The Supreme Court will hear Monday the Aam Aadmi Party plea challenging Lt. Governor Najeeb Jung's decision not to suggest to the centre the dissolution of the Delhi assembly as recommended by then chief minister Arvind Kejriwal's government.
A bench of Chief Justice P. Sathasivam, Justice Ranjan Gogoi and Justice N.V. Ramana agreed to hear the plea as counsel Kamini Jaiswal told the court that non-dissolution of the assembly would frustrate holding of the elections to the Delhi assembly along with those to the Lok Sabha.
The court was told that neither the Bharatiya Janata Party (BJP) nor the Congress was inclined or in a position to form the government, thus no purpose would be served by keeping the assembly in an animated suspension.
The decision not to dissolve the assembly, the AAP petition said, was taken despite the "categorical recommendation of the majority government of Delhi for dissolving the assembly".
The AAP plea said that the decision to keep the assembly under animated suspension was not only "arbitrary and illegal and in violation of the democratic rights of the citizens of Delhi but also malafide".
The petition said the motive behind not dissolving the assembly and holding fresh elections was to allow the Congress-led central government to rule Delhi after the party had lost in the December 2013 elections.
Pointing out that the apex court in the past had held that "representative government is an essential part of democracy", the AAP said the decision not to dissolve the Delhi assembly has deprived the citizens of Delhi of "their democratic right to have an elected popular government".
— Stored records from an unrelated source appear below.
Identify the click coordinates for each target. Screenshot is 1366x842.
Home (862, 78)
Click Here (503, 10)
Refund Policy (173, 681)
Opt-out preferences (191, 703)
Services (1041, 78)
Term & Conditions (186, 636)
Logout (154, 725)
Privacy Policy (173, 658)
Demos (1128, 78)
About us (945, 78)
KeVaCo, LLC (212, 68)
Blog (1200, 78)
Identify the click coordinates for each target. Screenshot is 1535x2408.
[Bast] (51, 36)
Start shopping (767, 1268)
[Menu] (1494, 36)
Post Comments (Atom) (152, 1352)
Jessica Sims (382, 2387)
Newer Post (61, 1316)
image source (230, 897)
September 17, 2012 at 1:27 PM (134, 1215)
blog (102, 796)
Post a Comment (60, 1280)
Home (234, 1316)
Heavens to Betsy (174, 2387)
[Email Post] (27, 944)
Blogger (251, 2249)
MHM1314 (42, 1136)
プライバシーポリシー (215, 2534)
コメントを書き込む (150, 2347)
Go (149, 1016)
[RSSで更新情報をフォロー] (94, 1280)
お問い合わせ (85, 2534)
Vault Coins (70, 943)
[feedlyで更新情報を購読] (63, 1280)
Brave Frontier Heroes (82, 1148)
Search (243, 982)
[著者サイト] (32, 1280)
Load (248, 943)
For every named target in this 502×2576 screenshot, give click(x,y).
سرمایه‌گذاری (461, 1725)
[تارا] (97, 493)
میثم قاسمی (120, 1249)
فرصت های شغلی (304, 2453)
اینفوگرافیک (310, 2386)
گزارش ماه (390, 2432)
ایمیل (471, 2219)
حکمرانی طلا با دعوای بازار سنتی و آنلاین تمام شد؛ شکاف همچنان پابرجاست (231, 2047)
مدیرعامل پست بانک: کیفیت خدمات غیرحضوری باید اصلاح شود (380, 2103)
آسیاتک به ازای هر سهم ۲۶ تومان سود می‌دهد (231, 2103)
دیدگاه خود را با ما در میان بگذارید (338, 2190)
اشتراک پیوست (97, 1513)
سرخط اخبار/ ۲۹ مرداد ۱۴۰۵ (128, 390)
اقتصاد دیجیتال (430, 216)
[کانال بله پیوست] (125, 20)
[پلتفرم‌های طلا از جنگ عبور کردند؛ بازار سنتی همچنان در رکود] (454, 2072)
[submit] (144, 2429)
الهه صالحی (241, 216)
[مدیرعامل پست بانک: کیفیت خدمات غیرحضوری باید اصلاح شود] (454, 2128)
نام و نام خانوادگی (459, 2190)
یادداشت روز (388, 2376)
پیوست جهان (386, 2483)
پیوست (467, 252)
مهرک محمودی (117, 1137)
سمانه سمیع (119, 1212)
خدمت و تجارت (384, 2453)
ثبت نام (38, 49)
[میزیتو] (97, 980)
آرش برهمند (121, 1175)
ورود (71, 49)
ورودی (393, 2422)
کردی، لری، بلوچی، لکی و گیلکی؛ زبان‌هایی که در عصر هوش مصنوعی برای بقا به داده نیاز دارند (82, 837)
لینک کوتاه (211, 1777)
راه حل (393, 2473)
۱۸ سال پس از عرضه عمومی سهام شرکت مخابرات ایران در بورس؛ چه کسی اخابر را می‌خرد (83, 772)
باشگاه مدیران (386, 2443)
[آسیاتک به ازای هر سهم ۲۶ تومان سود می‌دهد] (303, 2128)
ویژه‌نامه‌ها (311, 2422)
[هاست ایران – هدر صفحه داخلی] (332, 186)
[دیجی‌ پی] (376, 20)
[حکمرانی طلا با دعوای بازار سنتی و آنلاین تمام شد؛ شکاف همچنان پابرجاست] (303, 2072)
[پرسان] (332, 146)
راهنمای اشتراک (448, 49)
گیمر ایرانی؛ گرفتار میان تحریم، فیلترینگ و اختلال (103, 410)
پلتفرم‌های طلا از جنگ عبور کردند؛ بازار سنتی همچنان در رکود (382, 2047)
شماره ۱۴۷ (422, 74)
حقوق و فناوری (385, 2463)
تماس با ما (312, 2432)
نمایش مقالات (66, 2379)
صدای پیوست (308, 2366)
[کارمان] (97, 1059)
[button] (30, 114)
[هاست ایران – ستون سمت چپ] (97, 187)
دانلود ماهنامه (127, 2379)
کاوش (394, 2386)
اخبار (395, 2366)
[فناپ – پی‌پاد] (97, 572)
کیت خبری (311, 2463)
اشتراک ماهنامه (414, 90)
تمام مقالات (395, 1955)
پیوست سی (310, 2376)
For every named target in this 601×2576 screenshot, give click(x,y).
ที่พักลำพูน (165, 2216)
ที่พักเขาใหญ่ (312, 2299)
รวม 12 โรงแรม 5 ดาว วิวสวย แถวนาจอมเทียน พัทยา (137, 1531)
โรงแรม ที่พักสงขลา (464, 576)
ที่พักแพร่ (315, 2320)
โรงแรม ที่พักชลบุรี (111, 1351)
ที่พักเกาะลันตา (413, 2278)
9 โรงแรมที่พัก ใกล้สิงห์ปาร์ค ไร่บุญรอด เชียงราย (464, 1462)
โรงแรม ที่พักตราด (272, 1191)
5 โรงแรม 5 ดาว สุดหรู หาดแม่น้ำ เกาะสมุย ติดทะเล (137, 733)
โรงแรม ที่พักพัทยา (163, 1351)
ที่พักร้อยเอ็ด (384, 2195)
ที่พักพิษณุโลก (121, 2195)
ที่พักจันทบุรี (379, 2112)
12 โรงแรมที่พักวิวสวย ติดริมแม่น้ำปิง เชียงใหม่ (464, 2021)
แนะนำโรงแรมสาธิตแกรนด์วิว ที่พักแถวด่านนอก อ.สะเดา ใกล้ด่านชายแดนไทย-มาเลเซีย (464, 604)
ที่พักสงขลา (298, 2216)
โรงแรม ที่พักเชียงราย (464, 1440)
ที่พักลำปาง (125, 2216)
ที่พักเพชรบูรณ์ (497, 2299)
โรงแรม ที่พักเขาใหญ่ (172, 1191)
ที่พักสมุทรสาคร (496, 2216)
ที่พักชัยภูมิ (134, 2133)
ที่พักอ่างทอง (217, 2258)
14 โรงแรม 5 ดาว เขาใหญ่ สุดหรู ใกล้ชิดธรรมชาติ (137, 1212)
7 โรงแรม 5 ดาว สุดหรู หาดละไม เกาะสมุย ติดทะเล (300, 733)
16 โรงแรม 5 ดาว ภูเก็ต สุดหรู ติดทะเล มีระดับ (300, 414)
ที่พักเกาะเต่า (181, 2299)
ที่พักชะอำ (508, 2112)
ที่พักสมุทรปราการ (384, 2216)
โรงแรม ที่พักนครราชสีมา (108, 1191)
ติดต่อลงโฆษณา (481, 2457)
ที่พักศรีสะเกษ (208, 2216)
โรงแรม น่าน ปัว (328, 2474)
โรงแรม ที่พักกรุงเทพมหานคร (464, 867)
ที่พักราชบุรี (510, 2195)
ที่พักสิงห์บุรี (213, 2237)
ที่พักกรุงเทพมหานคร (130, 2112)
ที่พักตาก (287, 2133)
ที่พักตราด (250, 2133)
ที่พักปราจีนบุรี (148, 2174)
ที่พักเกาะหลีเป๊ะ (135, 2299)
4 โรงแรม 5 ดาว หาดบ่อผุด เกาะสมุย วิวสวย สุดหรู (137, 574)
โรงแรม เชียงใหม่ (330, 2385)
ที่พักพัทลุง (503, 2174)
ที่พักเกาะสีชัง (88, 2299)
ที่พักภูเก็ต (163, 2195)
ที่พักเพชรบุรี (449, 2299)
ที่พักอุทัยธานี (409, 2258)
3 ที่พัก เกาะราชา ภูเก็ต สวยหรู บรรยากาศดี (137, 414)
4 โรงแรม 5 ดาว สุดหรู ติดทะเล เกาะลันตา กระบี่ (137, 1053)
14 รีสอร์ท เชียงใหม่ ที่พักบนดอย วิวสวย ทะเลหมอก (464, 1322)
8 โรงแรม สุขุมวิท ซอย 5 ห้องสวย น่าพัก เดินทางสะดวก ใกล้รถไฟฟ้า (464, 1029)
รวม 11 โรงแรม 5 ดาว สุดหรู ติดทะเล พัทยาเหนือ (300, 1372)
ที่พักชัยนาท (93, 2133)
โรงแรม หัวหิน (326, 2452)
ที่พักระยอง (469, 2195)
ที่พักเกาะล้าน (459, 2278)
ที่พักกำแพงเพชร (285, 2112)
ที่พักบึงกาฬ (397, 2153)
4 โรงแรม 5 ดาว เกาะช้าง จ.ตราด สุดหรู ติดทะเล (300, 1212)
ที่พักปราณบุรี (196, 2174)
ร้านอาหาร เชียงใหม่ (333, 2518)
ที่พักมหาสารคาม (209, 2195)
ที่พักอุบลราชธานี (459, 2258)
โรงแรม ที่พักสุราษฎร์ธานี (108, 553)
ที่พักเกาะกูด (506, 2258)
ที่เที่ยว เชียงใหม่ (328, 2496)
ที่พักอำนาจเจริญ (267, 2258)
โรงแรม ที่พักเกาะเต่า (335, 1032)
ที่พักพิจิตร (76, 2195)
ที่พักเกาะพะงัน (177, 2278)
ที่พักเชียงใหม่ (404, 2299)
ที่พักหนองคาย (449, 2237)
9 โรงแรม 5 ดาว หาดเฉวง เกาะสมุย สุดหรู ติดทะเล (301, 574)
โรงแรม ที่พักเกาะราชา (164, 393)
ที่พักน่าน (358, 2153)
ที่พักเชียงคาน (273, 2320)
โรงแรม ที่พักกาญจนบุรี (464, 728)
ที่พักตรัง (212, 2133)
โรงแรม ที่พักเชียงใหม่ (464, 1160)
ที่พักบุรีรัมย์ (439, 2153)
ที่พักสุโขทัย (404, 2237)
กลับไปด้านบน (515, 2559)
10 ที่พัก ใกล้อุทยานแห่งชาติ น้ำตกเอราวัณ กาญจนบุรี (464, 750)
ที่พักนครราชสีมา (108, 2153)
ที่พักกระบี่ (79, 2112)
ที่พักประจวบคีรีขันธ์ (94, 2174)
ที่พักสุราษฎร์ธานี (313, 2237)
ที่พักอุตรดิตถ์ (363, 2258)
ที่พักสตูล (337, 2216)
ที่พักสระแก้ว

"Both in the constitution and the government of NCT Delhi Act, 1991, the power to order dissolution is not mere a discretionary power to be exercised at the whims of the executive government", and the decision not to dissolve the assembly would "thwart the election of the popular government and, thus, deny the citizens of Delhi their democratic right to have an elected popular government," it said.